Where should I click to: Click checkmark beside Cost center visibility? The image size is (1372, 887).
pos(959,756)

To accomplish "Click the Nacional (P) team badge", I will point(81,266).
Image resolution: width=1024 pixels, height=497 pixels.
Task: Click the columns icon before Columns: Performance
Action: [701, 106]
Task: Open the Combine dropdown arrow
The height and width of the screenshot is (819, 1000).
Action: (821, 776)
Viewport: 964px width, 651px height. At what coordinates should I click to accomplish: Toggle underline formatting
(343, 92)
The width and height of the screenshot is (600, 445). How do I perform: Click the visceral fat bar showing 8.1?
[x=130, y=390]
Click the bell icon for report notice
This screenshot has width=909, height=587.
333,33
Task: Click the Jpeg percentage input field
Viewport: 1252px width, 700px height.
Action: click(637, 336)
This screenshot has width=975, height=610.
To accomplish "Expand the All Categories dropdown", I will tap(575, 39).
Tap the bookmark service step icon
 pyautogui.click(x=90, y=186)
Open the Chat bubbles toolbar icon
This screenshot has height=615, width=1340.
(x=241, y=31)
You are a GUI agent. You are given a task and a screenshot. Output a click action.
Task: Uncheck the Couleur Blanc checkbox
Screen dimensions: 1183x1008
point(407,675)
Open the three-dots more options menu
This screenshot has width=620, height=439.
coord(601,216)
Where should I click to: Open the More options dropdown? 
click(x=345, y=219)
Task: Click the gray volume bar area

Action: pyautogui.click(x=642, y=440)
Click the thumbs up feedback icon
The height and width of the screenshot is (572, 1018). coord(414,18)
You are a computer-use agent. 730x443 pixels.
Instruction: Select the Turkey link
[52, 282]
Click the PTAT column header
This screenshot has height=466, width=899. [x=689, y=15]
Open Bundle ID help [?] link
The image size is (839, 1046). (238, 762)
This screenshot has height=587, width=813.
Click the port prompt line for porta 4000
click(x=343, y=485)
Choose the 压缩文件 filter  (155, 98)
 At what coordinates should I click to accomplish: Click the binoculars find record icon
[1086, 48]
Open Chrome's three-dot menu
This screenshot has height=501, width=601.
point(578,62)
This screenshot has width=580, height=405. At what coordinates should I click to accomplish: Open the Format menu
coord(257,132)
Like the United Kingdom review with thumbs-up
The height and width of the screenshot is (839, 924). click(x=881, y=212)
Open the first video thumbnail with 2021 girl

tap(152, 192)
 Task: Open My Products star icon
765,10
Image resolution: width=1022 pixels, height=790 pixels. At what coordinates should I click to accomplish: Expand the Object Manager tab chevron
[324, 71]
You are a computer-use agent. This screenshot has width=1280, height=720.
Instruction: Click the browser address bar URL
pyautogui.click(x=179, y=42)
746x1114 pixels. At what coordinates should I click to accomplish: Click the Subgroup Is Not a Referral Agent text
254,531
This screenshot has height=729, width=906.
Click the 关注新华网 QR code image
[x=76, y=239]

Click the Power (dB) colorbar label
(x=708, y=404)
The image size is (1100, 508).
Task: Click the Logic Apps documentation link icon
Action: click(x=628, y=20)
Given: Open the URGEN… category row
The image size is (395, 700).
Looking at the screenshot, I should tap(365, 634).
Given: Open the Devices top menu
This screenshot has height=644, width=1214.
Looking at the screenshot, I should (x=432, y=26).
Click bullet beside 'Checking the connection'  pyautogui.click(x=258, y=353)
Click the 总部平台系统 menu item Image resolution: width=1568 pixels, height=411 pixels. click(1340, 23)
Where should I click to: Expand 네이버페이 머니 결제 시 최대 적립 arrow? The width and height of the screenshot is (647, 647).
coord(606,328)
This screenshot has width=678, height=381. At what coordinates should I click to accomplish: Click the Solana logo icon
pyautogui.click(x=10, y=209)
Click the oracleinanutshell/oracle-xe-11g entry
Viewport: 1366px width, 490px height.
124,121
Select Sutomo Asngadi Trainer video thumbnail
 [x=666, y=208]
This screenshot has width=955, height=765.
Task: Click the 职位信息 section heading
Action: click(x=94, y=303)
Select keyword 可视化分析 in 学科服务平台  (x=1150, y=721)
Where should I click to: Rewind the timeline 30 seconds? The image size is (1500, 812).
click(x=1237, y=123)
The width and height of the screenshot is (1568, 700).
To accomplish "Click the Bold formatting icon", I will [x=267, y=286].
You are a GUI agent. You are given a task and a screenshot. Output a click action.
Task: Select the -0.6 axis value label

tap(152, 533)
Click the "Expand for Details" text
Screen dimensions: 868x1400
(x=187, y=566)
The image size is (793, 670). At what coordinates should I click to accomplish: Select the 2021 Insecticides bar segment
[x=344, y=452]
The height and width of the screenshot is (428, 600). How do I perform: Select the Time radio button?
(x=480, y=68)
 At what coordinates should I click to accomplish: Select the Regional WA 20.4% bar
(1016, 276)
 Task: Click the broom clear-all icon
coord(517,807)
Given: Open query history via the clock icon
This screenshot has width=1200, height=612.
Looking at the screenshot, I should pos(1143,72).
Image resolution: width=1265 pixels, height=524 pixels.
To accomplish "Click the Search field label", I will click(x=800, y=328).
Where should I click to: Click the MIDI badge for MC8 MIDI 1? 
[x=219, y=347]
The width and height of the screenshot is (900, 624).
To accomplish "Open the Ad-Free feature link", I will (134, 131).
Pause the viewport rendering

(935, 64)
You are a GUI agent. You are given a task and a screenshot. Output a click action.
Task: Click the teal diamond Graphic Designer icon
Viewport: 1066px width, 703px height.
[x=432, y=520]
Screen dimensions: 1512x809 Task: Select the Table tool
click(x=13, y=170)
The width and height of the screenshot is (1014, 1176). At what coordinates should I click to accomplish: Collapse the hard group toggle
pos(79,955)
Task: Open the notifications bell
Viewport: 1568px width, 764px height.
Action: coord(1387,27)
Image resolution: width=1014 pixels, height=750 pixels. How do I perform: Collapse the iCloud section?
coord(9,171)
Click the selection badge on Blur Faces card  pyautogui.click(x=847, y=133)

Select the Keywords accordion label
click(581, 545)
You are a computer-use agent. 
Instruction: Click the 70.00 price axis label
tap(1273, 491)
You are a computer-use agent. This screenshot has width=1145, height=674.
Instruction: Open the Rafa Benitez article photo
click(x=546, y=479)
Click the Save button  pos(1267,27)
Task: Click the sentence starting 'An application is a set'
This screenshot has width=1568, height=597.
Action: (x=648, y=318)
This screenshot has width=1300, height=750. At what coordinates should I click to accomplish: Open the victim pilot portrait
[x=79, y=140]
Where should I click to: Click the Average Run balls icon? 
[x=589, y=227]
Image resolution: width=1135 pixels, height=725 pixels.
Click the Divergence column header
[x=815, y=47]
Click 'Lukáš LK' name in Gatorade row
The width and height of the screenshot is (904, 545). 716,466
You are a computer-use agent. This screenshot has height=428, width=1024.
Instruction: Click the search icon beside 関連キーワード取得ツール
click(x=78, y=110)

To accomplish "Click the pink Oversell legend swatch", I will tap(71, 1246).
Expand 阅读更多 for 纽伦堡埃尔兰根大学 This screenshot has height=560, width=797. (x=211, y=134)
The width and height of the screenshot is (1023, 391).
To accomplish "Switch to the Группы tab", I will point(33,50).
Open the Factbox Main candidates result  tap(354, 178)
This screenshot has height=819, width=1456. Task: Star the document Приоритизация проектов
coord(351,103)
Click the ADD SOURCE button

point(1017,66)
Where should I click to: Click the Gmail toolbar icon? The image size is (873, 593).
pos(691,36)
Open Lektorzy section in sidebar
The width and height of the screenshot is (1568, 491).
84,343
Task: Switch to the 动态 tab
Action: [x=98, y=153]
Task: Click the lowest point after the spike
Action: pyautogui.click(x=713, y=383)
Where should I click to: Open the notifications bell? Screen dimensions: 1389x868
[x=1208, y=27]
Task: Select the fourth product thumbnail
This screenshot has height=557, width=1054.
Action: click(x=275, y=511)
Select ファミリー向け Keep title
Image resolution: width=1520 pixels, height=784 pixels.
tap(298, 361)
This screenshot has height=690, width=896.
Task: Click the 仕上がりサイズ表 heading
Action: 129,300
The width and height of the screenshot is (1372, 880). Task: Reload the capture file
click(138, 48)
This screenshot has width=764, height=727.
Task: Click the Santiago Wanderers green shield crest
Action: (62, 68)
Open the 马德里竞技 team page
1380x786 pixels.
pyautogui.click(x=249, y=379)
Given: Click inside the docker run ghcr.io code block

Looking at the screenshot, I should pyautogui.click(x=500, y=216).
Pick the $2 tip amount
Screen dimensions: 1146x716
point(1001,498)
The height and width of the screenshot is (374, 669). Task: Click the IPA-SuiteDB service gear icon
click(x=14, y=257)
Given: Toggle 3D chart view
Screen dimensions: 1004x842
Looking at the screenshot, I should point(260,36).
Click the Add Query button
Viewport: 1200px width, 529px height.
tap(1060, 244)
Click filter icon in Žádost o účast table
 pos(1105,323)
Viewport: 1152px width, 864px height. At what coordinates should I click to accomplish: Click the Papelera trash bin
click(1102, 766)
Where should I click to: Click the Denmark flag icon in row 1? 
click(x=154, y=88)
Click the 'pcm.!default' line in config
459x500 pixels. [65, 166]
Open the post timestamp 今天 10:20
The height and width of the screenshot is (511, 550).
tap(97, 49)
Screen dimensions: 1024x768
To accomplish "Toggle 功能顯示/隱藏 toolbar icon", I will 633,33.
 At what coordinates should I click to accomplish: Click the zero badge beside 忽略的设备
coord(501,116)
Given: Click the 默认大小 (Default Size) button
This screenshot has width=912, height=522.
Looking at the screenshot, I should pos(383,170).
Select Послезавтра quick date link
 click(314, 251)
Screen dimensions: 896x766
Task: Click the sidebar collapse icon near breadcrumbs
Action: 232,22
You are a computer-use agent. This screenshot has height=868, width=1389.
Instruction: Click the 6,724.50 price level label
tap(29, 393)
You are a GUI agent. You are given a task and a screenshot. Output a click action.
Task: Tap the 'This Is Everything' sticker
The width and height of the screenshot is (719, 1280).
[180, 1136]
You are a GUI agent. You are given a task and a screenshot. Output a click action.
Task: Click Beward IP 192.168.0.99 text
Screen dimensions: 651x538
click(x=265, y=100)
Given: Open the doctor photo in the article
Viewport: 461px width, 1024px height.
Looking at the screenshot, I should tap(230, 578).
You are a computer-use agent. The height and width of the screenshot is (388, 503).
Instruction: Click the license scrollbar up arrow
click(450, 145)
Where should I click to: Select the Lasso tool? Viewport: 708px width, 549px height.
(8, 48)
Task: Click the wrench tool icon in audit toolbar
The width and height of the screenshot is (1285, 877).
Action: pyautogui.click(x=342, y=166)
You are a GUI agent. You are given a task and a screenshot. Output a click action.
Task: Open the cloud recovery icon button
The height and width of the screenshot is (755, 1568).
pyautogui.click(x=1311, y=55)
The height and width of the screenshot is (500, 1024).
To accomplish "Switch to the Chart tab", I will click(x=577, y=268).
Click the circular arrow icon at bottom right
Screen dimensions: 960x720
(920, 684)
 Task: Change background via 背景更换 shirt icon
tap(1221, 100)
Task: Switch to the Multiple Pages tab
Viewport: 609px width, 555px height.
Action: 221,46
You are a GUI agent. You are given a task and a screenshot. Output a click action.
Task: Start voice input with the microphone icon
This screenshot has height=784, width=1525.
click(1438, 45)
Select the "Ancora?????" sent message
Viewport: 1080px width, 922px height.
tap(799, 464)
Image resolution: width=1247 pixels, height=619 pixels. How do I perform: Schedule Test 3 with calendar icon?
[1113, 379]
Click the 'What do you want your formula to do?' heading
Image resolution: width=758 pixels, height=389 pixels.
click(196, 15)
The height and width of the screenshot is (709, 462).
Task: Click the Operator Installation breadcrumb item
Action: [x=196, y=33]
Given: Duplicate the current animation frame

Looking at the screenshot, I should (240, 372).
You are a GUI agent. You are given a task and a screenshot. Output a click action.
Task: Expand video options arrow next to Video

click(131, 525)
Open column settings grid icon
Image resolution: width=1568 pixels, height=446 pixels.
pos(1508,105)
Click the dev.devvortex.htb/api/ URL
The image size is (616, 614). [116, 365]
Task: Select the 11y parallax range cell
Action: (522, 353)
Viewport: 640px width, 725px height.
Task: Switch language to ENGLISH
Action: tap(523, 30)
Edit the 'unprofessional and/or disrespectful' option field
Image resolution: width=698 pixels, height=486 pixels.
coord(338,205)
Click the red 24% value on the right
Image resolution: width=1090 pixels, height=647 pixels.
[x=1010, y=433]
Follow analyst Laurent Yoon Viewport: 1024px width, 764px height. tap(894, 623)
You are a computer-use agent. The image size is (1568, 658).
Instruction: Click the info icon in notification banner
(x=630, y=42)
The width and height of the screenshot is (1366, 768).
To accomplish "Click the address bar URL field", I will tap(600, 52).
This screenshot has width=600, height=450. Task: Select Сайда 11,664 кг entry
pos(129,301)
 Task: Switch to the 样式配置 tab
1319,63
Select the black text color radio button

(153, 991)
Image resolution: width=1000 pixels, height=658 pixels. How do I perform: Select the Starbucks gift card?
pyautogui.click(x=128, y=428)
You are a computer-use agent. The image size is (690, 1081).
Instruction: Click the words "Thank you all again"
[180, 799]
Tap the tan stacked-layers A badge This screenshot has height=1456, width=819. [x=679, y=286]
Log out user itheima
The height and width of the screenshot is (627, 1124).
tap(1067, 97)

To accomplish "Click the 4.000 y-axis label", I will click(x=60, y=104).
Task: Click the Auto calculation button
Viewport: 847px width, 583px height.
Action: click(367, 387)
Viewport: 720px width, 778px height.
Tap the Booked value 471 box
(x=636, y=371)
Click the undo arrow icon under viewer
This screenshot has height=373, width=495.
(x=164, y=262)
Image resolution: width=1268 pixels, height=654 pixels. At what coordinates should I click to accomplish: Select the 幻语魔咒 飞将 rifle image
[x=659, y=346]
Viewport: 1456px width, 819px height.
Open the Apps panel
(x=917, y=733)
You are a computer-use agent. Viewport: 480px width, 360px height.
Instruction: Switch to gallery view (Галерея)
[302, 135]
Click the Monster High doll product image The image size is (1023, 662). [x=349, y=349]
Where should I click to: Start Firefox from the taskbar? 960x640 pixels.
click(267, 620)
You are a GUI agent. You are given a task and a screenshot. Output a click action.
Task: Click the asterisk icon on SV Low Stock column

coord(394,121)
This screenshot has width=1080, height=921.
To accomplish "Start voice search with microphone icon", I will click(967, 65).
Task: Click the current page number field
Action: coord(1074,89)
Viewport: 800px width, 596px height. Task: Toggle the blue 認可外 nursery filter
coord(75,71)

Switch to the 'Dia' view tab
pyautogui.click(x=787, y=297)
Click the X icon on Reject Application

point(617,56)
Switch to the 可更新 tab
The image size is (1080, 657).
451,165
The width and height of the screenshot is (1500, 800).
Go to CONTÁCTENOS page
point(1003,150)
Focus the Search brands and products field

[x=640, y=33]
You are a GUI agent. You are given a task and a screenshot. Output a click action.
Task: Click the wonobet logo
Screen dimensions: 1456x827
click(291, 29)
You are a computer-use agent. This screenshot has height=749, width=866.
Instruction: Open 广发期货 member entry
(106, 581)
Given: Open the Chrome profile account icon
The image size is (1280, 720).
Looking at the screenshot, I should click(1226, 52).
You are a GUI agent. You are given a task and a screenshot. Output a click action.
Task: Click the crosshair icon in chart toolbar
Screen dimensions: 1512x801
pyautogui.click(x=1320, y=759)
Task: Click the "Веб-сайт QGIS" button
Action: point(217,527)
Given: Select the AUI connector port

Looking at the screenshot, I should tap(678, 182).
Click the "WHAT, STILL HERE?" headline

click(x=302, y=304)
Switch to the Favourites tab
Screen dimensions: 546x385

-- WHAT IS BEING ASKED --
With the line containing "Click the bell icon for report notice" as the last one, please set down exactly the lines of the records above from their very first line, and nothing more.

-- OUTPUT FOR THIS EXERCISE --
Where should I click to: Click checkmark beside Cost center visibility? The image size is (1372, 887).
pos(959,756)

To accomplish "Click the Nacional (P) team badge", I will point(81,266).
Image resolution: width=1024 pixels, height=497 pixels.
Task: Click the columns icon before Columns: Performance
Action: [701, 106]
Task: Open the Combine dropdown arrow
The height and width of the screenshot is (819, 1000).
Action: (821, 776)
Viewport: 964px width, 651px height. At what coordinates should I click to accomplish: Toggle underline formatting
(343, 92)
The width and height of the screenshot is (600, 445). How do I perform: Click the visceral fat bar showing 8.1?
[x=130, y=390]
Click the bell icon for report notice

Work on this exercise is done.